Stando alla tua esperienza, anche di educatore, il pubblico di adolescenti come si approccia a storie così forti e realistiche?

Ragazzi e ragazze si approcciano con molta curiosità a questo tipo di storie, perché, sono atmosfere che a loro arrivano attraverso la musica, i film e le serie. Quando nelle scuole li incontro e scoprono di avere davanti una persona che ha vissuto quelle situazioni ma ha voluto trovare un riscatto positivo, sento una grande partecipazione ed empatia da parte loro. Il fatto che io abbia vissuto quelle esperienze e abbia trovato il coraggio di raccontarle, cosa che ho fatto da adulto perché da adolescente tenevo tutto dentro, mi ha trasformato ai loro occhi in un testimone reale e credibile, un interlocutore verso cui prestare una nuova forma di attenzione.

Che playlist accompagneresti alla lettura de La lunga discesa?

2Pac – Changes
The Notorious B.I.G. feat. 112 – Sky’s the limit
Too Short – The ghetto
Nas – I can
PNL – Le monde ou rien
Sangue Misto – Cani sciolti
Amir Issaa – La strada parla
Escomar feat.
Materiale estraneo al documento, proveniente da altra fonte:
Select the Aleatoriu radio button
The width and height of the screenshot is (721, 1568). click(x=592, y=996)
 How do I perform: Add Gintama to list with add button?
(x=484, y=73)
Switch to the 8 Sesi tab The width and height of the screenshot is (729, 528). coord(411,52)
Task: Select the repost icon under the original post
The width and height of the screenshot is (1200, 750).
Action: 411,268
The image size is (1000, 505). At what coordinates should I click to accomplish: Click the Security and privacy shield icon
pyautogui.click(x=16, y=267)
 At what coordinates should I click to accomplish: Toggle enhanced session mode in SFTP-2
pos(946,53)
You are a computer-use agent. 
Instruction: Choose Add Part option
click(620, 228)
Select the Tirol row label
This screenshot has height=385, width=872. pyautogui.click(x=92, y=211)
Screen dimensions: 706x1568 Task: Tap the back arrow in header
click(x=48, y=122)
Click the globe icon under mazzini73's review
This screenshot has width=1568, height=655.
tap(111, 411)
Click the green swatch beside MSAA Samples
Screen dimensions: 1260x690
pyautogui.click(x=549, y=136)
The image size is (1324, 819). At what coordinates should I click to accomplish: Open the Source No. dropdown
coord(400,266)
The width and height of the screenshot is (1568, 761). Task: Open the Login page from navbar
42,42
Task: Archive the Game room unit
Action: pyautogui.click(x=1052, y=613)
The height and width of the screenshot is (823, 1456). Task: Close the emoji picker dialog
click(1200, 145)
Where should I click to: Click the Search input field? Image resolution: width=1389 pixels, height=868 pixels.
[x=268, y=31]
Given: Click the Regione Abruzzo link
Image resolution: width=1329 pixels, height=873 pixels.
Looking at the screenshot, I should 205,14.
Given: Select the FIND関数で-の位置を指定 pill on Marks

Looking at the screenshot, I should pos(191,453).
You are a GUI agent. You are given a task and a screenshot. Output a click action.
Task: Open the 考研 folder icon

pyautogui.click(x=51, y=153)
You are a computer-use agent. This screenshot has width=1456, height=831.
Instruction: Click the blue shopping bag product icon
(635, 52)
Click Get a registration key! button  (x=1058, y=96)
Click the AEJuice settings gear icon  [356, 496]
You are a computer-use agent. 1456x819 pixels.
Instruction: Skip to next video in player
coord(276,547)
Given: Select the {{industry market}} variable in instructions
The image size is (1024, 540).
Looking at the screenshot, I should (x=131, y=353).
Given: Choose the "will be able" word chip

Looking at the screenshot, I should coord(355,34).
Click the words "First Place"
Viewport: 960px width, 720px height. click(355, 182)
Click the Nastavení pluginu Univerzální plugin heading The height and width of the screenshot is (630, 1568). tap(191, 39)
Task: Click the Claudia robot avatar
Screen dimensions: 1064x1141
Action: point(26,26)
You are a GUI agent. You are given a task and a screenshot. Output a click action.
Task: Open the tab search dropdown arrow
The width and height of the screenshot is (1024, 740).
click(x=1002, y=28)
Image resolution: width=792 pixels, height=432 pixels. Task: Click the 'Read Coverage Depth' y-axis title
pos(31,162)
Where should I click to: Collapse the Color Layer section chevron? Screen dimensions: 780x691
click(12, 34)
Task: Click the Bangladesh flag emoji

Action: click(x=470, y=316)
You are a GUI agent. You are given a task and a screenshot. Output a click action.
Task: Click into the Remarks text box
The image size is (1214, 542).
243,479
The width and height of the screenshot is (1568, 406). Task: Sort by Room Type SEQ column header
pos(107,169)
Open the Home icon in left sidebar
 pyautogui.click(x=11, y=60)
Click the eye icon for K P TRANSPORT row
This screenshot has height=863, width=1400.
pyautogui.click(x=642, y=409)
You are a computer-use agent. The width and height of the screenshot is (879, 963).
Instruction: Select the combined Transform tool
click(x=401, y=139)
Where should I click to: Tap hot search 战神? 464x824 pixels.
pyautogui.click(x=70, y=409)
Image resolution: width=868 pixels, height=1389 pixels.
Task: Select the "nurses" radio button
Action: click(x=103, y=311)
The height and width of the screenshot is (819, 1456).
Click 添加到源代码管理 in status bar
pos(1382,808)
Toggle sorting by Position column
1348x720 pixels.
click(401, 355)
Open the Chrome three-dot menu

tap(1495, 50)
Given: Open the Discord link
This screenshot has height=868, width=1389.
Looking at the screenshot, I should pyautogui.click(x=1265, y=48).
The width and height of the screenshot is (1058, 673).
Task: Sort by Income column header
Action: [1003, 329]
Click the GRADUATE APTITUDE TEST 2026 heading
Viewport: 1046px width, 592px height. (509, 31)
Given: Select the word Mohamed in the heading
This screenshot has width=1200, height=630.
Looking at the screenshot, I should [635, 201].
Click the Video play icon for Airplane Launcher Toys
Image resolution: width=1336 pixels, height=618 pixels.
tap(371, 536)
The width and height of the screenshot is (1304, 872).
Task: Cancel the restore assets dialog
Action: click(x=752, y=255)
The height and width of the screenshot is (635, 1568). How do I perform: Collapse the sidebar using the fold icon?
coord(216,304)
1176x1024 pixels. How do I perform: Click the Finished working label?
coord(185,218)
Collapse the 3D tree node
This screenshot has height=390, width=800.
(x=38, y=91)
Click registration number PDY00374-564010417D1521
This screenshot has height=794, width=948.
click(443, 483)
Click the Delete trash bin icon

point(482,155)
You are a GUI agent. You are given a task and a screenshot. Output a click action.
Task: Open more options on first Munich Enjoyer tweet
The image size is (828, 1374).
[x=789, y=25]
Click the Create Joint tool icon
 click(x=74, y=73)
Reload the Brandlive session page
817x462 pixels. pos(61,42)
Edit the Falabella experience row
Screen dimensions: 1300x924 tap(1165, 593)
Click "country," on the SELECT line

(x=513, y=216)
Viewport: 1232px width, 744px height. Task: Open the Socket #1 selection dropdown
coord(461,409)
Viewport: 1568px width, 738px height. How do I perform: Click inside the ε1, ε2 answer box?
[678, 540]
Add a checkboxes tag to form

Baby Gang e Simba La Rue – Fratello mio
Simba La Rue – Triste
Sfera Ebbasta feat. Marracash – 15 piani

Ci indicheresti i termini che non possono mancare in un glossario essenziale dell’hip hop?

  • M.C. (Dall’acronimo in Inglese “Master of Ceremony” – sinonimo di Rapper): L’M.C. è colui che oltre a saper fare rap, è abile nel coinvolgere il pubblico durante una festa hip hop.
  • BEAT: Il beat è la base musicale, detto in gergo anche ‘strumentale’, su cui un rapper canta le sue strofe.
  • BARRE: Le barre sono le rime nel gergo tecnico dei rapper. Due versi in rima costituiscono una barra.
  • FLOW: È la tecnica con cui il rapper fa scivolare le rime sul beat.
  • CREW: Questo termine si usa all’interno del movimento hip hop per identificare un gruppo di rapper, breaker, writer o DJ.
  • BOOM BAP: Sottogenere musicale del rap nato nella East Coast degli Stati Uniti, spesso associato alla “Golden Age” di questo genere musicale (un periodo che va dalla metà degli anni Ottanta alla metà dei Novanta).
  • TRAP: Sottogenere del rap nato ad Atlanta verso la fine degli anni Novanta e l’inizio degli anni Duemila, ormai diffuso in tutto il mondo.
  • DISS: Parola in slang americano nata dal verbo disrespect. Scrivere delle rime in cui si attacca un altro rapper.

Ci aiuteresti anche a fare chiarezza sulla differenza tra hip hop e rap?

Il rap è solamente l’espressione musicale del movimento culturale chiamato hip hop, in cui ci sono altre forme d’arte: Il “breaking” è una forma di danza, il “graffiti writing” è l’espressione visuale e consiste nella scrittura del proprio nome sottoforma di lettere elaborate e colorate e il “Deejaying”, in cui il Dj fa diventare i giradischi dei veri e propri strumenti musicali e, oltre ad avere l’abilità di far ballare il pubblico, riesce a creare degli effetti sonori grazie alla manipolazione dei dischi che controlla attraverso il mixer.